String Processing

Best Matches

In this lesson the student will learn how to:
  1. Modify a script to add functionality.
By the end of this lesson the student will be able to:

	Write a relatively complex script which
	checks for the best match between two
	nucleotide sequences.

Best Matches

Two seqeunces can anneal in different ways.

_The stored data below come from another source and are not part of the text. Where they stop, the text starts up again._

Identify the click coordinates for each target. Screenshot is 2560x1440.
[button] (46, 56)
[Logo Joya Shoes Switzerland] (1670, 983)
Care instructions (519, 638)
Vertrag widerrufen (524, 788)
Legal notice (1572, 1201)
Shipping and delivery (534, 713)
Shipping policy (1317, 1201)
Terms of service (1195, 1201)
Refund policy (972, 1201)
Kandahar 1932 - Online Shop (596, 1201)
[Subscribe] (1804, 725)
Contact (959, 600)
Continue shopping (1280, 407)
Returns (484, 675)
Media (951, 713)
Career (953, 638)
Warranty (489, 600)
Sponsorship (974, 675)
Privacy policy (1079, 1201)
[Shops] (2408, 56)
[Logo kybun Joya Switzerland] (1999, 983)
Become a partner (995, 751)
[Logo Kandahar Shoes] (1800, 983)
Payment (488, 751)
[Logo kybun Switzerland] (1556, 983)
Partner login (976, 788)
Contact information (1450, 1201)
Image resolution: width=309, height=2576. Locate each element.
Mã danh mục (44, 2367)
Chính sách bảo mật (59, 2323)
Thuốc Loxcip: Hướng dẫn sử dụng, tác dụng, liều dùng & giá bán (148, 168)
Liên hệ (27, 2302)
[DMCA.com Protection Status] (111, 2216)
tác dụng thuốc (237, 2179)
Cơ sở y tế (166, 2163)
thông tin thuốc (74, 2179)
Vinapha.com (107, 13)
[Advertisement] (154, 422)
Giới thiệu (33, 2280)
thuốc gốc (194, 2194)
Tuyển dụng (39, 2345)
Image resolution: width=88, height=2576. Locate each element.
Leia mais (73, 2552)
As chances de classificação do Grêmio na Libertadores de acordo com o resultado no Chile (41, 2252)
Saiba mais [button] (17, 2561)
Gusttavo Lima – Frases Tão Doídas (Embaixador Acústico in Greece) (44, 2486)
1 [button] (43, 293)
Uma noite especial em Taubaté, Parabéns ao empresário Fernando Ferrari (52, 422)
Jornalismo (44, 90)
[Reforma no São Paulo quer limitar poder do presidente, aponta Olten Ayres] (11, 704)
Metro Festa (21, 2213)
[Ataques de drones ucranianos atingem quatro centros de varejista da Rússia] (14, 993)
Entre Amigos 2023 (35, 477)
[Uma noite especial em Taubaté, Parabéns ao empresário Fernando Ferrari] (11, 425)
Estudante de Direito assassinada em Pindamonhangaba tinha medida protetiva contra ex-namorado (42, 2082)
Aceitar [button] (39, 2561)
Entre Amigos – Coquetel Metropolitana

Consider these possibilities:


	GGTTAACCGG   --------------------> 0
	 GGTTAACCGG   -------------------> 0
	  GGTTAACCGG   ------------------> 0
	   GGTTAACCGG   -----------------> 2
	    GGTTAACCGG   ----------------> 1
	     GGTTAACCGG   ---------------> 1
	      GGTTAACCGG   --------------> 1
	       GGTTAACCGG   -------------> 3
	        GGTTAACCGG   ------------> 1
	         GGTTAACCGG   -----------> 1
		 AGTCCGAGGT
	          GGTTAACCGG   ----------> 2
	           GGTTAACCGG   ---------> 2
	            GGTTAACCGG   --------> 3
	             GGTTAACCGG   -------> 3
	              GGTTAACCGG   ------> 1
	               GGTTAACCGG   -----> 1
	                GGTTAACCGG   ----> 2
	                 GGTTAACCGG   ---> 0
	                  GGTTAACCGG   --> 0

As you can see there are three positions which are best matches. These are at offsets -2, 3, and 4.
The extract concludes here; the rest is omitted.